2011-01-26

Equivalence classes -- a recurring pattern

Within the last couple of months, I have found myself applying one pattern in three different scenarios.

(1) Literature on Clinical Trials

Each clinical trial - usually - has multiple trial aliases. A journal article may cite one or more of them. It is, therefore, possible for two articles to refer to the same trial, but using two different aliases. However, as we compile newer articles, it may be possible to cross-link them based on those that cite multiple aliases.

Example:
- Article A1 refers to trial aliases TA1 and TA5.
- Article A2 refers to trial aliases TA2 and TA4.
- Article A3 refers to trial aliases TA1 and TA3.
- Article A4 refers to trial aliases TA4 and TA5.
- Article A5 refers to trial alias TA3.

Based on the above, the program should infer that they are all referring to the same trial.

(2) Stripping Salts of a Molecule

possible complex may have more than one molecule. Often, it is a combination of a main molecule and one or more salts. Reading from an MDL `.mol' file, the program should recognize the different units, identify the main molecule, and strip the salts. The input is read an atom at a time, followed by a bond at a time.

Obviously, the two atoms participating in a bond belong to one unit. The neighbors of each of them also belong to the same unit, etc.

(3) Fused Rings of a Molecule

A single molecule can have multiple ring systems. Within each such system may exist a set of fused rings. Step 1 is to identify all rings in the system. In Step 2, we have to identify fused rings.

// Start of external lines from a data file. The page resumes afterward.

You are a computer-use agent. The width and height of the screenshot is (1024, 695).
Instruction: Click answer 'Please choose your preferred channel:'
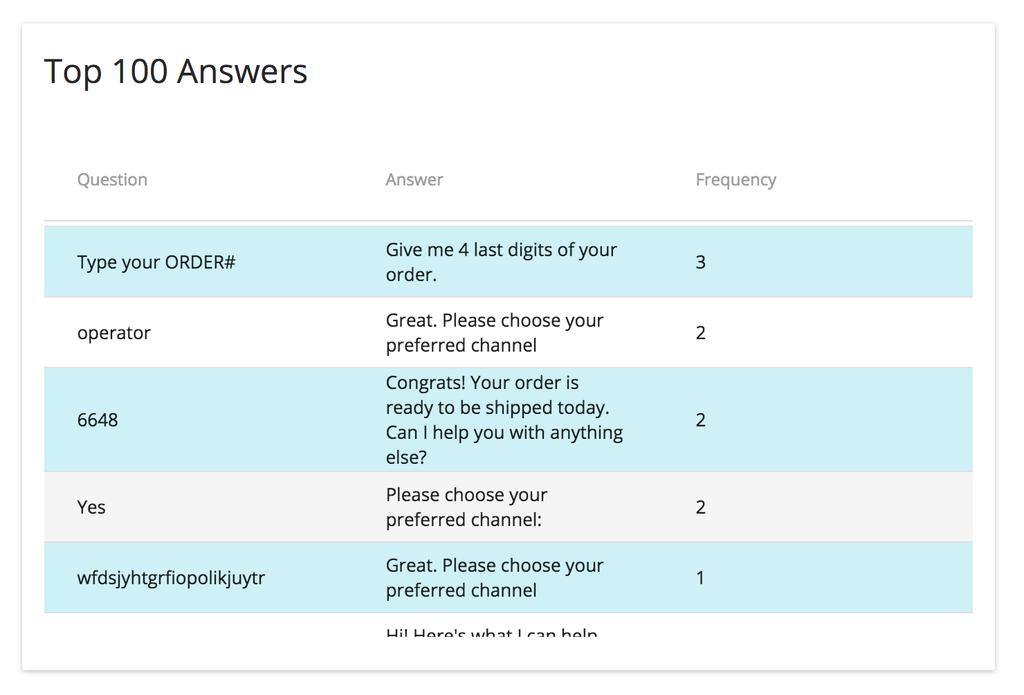466,507
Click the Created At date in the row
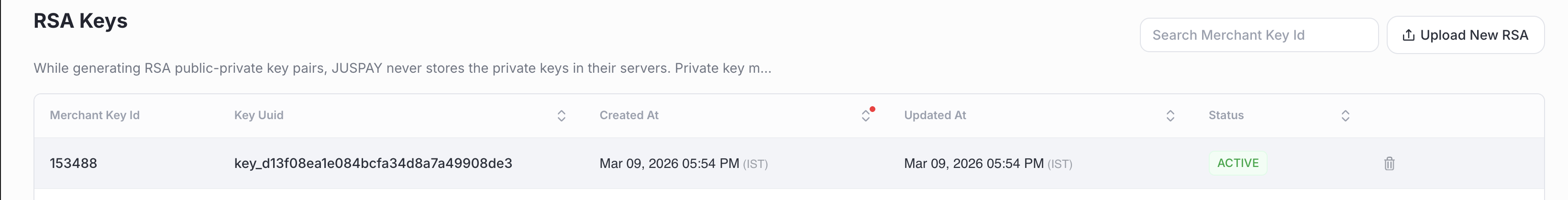This screenshot has height=200, width=1568. [x=669, y=164]
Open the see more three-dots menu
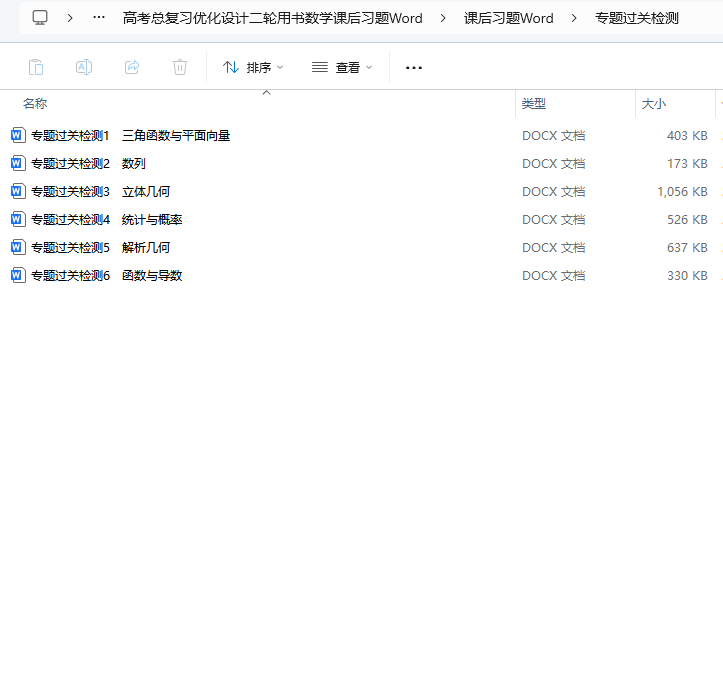The image size is (723, 695). click(414, 67)
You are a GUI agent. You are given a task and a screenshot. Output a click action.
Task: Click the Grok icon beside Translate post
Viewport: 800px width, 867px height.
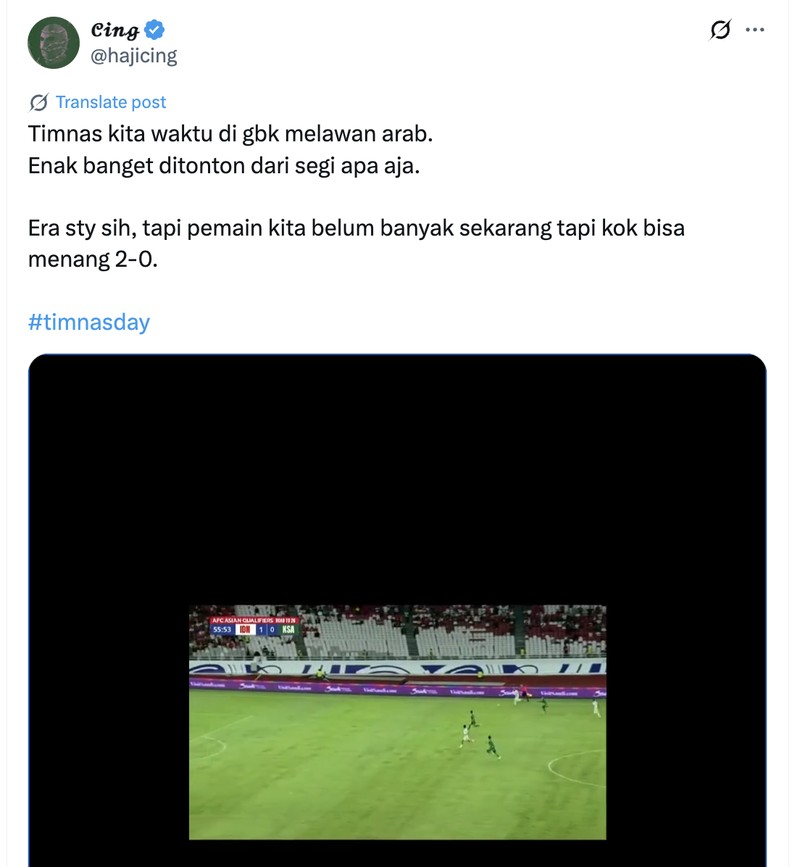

If rings R1 and R2 are fused, they belong to one ring system. The fused neighbors of each of them also belong to the same ring system, etc.

Equivalence Classes

Each of the problems above has the same recurring pattern -- that of equivalence classes! There is a defined equivalence relation on the input set. The program has to utilize that to partition the set. Recognizing that pattern has helped me in streamlining my design and implementation.